* WORK REQUEST *
For this exercise, copy exactly only the lines from the one containing "You are a computer-use" to the final line of the material below, without the pictures.

··· DATA LISTING ···

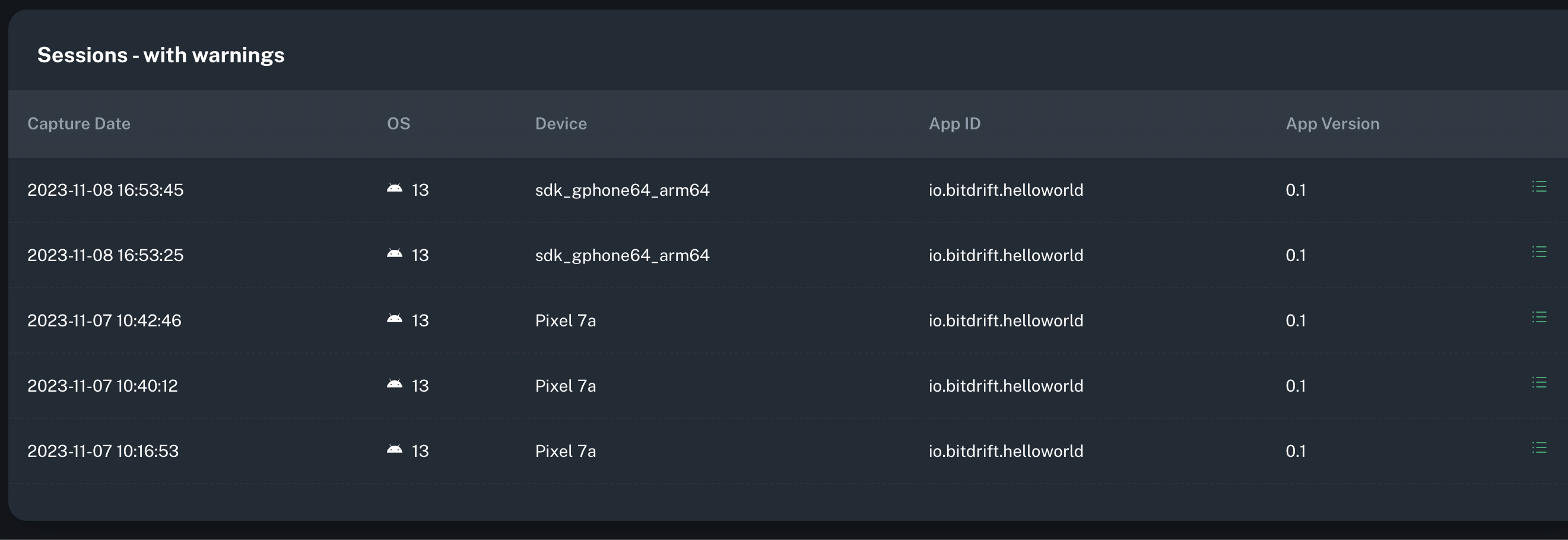
Task: Click io.bitdrift.helloworld on the second row
Action: 1005,255
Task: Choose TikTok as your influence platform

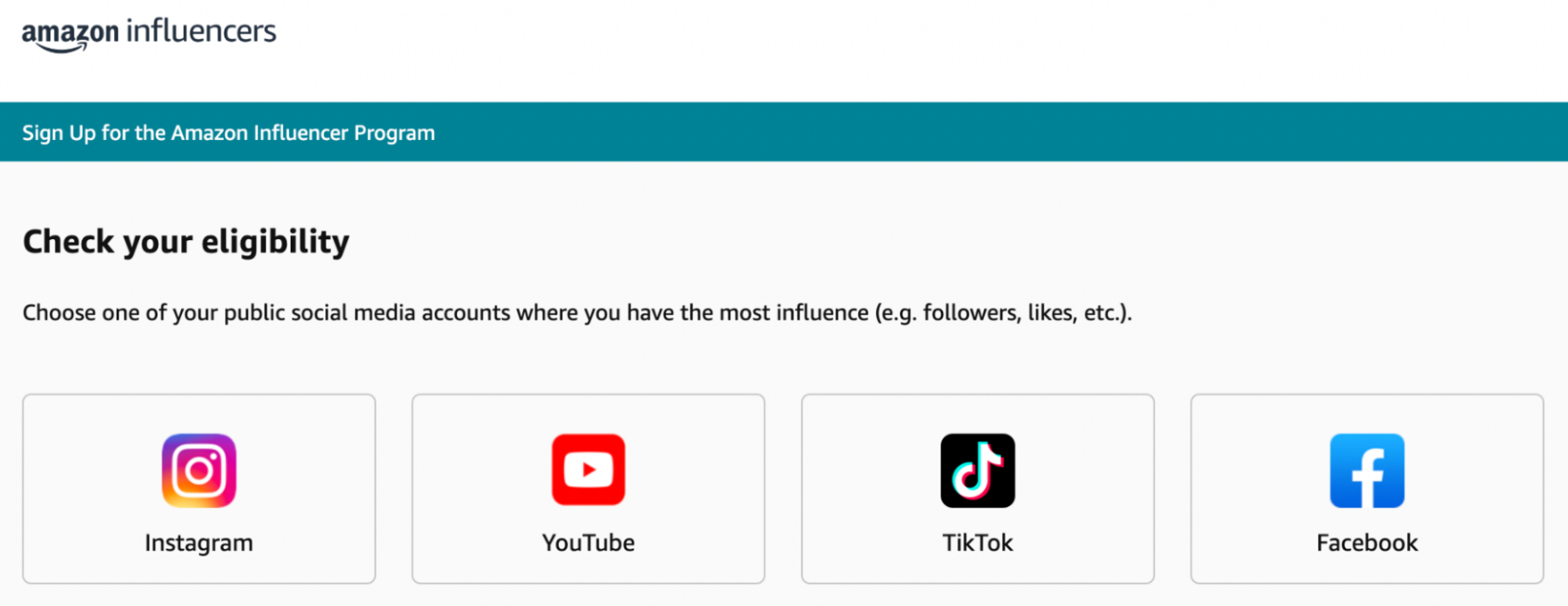Action: pyautogui.click(x=977, y=489)
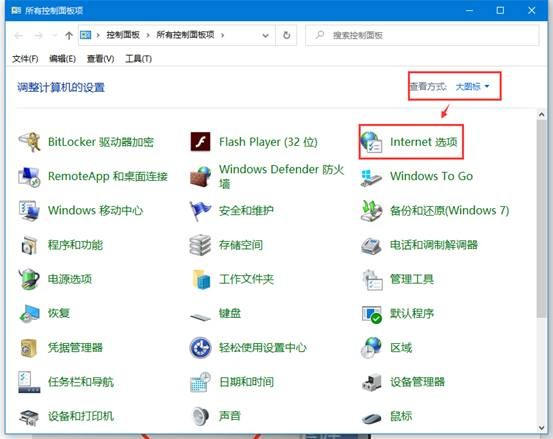
Task: Open the 默认程序 icon with green checkmark
Action: [x=372, y=314]
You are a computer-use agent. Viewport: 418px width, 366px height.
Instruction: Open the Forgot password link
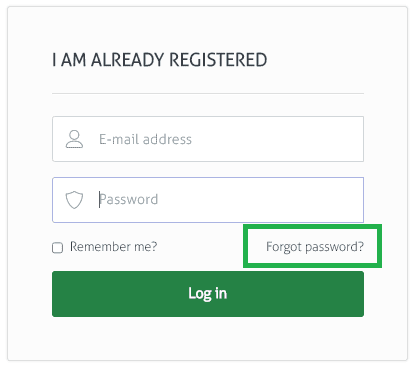click(315, 247)
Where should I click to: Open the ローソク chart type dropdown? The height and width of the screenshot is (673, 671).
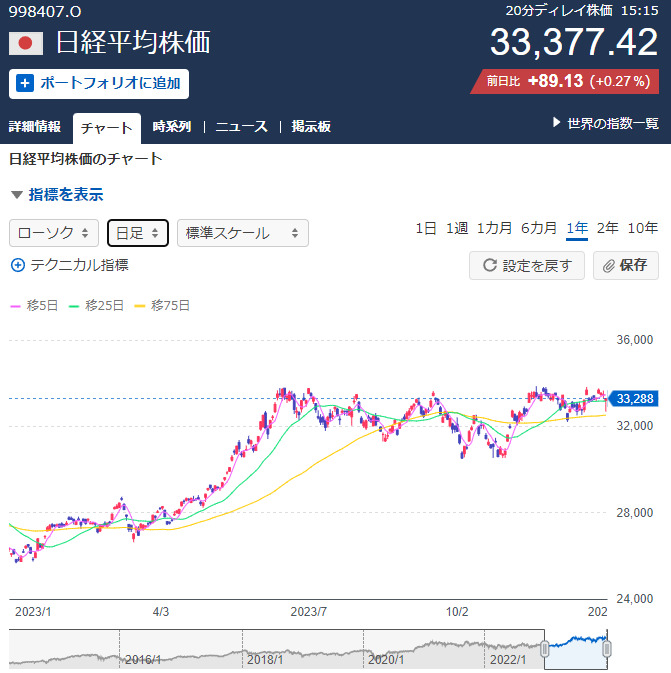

···

* RESPONSE AREA *
You are a computer-use agent. Viewport: 418px width, 366px height.
Instruction: Open the Forgot password link
click(315, 247)
Where should I click to: Open the ローソク chart type dropdown? The height and width of the screenshot is (673, 671).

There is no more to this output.